The document is based on "Before You Ask" section of "How To Ask Questions The Smart Way" by Eric S. Raymond. It has been converted to news:comp.mail.sendmail specific form.

The document has not been finished yet. Do not hesitate to send your suggestions.

Before asking a question in comp.mail.sendmail do the following:

  1. Try to find an answer by reading a FAQ.
  2. Try to find an answer by searching old postings.
  3. Try to find an answer by reading the manual.
  4. Try to find an answer by searching the Web.
  5. Try to find an answer by asking a skilled friend.
  6. If you are a programmer, try to find an answer by reading the (open) source code.

When you ask your question, display the fact that you have done these things first; this will help establish that you're not being a lazy sponge and wasting people's time. Better yet, display what you have learned from doing these things. We like answering questions for people who have demonstrated that they can learn from the answers.

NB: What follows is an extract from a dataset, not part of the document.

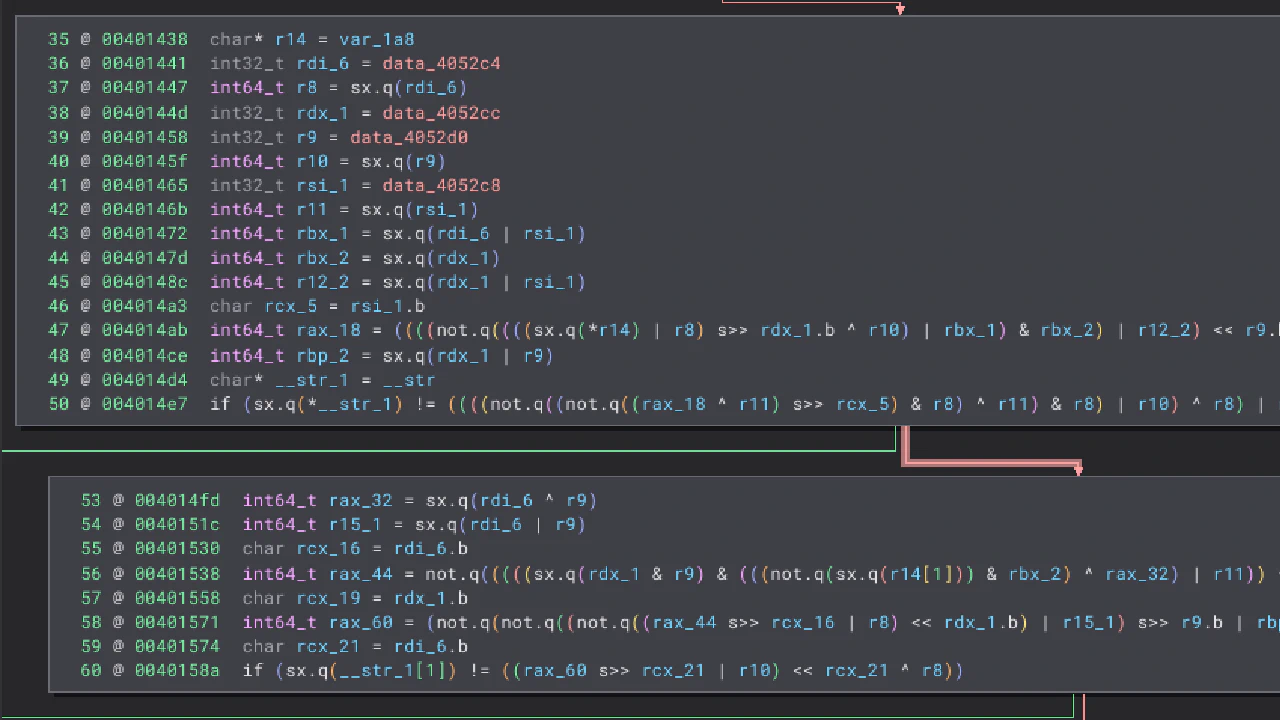The image size is (1280, 720).
Task: Click rcx_16 declaration on line 55
Action: (x=323, y=548)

Use tactics like doing a Google search on the text of whatever error message you get (and search Google groups as well as web pages). This might well take you straight to fix documentation or a mailing list thread that will answer your question. Even if it doesn't, saying "I googled on the following phrase but didn't get anything that looked useful" is a good thing to be able to put in email or news posting requesting help.

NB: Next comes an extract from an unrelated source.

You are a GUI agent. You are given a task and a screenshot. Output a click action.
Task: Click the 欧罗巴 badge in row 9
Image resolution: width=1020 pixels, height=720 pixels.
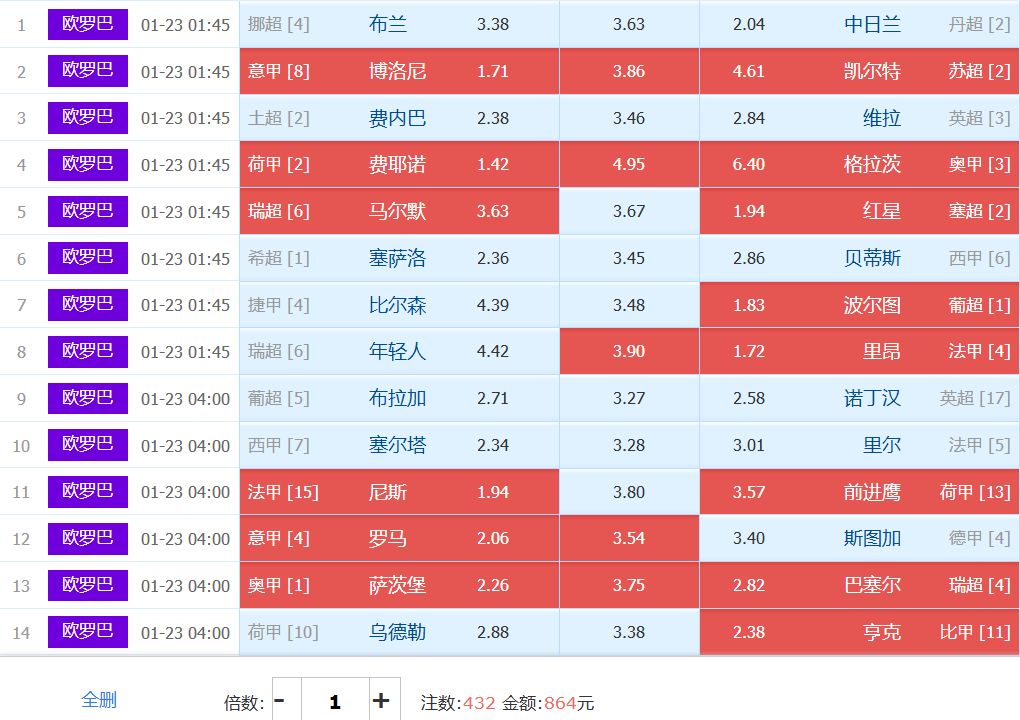(x=88, y=398)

Prepare your question. Think it through. Hasty-sounding questions get hasty answers, or none at all. The more you do to demonstrate that you have put thought and effort into solving your problem before asking for help, the more likely you are to actually get help.

Beware of asking the wrong question. If you ask one that is based on faulty assumptions, J. Random Hacker is quite likely to reply with a uselessly literal answer while thinking "Stupid question...", and hoping that the experience of getting what you asked for rather than what you needed will teach you a lesson.

Never assume you are entitled to an answer. You are not; you aren't, after all, paying for the service. You will earn an answer, if you earn it, by asking a question that is substantial, interesting, and thought-provoking - one that implicitly contributes to the experience of the community rather than merely passively demanding knowledge from others.

On the other hand, making it clear that you are able and willing to help in the process of developing the solution is a very good start. "Would someone provide a pointer?", "What is my example missing?" and "What site should I have checked?" are more likely to get answered than "Please post the exact procedure I should use." because you're making it clear that you're truly willing to complete the process if someone can simply point you in the right direction.

Andrew's comments:

Try to include as much details as possible but try to keep size of or posting reasonable (10-50 lines). I am frequently scared off by huge posting. Simply indicate that you are ready to supply additional required information in a follow-up messages. But it is not "do it at any cost" suggestion - use your own good judgment.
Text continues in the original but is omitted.